The generation falls into constant repetition without any good result

#2
by ddd2r2 - opened

Ollama locally tested with Nvidia RTX 5060Ti 16GB on two GGUF models:

  • GLM-4.7-Flash-REAP-23B-A3B-UD-IQ3_XXS.gguf
  • GLM-4.7-Flash-REAP-23B-A3B-UD-Q2_K_XL.gguf

Poor results with the request "Write simple rust program with GTK4". Code generation continues either for a long time or indefinitely, constantly repeating itself. And in the end it does not produce any good result.

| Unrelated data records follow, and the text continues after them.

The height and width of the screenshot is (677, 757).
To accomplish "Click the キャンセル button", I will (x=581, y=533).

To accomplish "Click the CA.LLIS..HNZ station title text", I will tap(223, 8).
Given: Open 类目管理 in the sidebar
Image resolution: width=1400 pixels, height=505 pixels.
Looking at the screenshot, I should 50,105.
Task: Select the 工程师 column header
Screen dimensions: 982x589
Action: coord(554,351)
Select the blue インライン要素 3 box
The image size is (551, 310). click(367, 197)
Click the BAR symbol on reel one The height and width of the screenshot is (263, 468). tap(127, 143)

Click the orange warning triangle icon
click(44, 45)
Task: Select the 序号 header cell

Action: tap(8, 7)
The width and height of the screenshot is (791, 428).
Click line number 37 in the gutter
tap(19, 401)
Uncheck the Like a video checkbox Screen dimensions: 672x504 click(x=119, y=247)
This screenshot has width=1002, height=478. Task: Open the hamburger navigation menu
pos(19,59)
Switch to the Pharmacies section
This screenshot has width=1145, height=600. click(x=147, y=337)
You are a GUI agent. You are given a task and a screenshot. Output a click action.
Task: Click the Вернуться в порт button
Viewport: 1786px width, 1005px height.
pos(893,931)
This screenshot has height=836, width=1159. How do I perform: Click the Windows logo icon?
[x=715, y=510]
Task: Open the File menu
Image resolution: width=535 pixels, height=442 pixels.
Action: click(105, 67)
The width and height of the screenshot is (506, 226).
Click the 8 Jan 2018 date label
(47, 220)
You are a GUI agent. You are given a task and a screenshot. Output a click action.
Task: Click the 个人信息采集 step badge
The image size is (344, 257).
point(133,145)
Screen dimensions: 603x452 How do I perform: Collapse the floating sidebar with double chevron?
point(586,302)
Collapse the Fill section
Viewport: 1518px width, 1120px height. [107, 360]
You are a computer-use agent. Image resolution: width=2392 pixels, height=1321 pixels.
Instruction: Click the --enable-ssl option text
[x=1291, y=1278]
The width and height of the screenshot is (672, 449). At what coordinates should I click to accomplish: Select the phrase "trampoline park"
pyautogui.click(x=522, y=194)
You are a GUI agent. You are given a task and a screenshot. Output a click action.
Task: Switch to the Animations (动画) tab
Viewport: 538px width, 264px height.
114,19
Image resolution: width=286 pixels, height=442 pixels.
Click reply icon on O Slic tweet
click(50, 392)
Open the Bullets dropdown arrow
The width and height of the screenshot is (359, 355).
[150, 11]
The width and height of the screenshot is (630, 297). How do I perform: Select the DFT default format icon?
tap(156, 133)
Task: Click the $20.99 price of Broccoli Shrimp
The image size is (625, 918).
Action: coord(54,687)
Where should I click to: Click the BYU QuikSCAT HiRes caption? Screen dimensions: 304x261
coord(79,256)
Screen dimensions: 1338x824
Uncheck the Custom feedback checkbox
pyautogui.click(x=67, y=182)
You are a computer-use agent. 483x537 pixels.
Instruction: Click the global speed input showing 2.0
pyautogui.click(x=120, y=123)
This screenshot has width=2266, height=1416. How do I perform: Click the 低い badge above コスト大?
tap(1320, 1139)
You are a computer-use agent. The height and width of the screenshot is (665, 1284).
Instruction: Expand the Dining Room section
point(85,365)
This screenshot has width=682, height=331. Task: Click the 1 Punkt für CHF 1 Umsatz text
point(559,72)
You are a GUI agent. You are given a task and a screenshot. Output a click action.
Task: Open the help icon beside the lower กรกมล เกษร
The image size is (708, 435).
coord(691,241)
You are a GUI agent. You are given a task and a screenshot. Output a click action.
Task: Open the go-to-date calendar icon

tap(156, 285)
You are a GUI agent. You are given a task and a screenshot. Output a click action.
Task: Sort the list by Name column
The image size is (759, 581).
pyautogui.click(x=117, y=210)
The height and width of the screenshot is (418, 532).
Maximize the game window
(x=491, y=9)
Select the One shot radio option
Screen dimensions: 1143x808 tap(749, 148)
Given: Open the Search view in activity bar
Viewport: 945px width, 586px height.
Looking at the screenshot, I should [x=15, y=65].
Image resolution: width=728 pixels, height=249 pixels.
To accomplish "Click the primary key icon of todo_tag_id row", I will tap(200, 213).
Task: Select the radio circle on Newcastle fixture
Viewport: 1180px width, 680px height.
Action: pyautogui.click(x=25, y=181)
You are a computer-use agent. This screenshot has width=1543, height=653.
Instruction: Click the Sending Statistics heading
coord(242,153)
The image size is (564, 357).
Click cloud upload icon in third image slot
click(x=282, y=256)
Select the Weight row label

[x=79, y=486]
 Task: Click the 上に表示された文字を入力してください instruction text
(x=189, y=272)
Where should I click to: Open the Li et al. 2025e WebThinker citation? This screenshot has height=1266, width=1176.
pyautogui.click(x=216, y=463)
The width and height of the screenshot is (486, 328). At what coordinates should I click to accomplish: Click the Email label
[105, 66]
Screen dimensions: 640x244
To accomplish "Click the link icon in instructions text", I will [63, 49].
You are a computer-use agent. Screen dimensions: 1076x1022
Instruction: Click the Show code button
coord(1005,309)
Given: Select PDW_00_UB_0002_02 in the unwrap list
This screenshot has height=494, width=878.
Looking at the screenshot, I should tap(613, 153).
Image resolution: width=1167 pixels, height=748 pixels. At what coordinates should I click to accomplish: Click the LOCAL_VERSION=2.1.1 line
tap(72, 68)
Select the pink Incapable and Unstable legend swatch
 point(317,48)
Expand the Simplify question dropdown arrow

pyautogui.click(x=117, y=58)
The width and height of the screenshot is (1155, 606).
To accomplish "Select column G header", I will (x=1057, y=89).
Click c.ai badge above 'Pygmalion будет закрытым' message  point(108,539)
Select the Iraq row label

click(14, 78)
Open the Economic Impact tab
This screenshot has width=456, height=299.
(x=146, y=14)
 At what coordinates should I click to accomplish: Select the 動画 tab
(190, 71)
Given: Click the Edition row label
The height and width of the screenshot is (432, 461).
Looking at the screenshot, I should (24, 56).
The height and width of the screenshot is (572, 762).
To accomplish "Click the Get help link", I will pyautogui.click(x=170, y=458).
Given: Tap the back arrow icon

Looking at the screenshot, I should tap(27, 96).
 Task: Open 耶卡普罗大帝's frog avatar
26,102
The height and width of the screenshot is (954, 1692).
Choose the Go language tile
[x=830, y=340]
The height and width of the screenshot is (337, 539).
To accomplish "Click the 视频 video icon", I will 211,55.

Made extra test with model GLM-4.7-Flash-REAP-23B-A3B-UD-IQ2_XXS.gguf - same poor result. Poor and meaningless code generation with infinite repetition:

Unsaved Image 73

Unsloth AI org

Ollama locally tested with Nvidia RTX 5060Ti 16GB on two GGUF models:

  • GLM-4.7-Flash-REAP-23B-A3B-UD-IQ3_XXS.gguf
  • GLM-4.7-Flash-REAP-23B-A3B-UD-Q2_K_XL.gguf

Poor results with the request "Write simple rust program with GTK4". Code generation continues either for a long time or indefinitely, constantly repeating itself. And in the end it does not produce any good result.

Do not use it Ollama, it's stated in our docs multiple times that it doesn't work!! https://unsloth.ai/docs/models/glm-4.7-flash#run-glm-4.7-flash

Ollama locally tested with Nvidia RTX 5060Ti 16GB on two GGUF models:

  • GLM-4.7-Flash-REAP-23B-A3B-UD-IQ3_XXS.gguf
  • GLM-4.7-Flash-REAP-23B-A3B-UD-Q2_K_XL.gguf

Poor results with the request "Write simple rust program with GTK4". Code generation continues either for a long time or indefinitely, constantly repeating itself. And in the end it does not produce any good result.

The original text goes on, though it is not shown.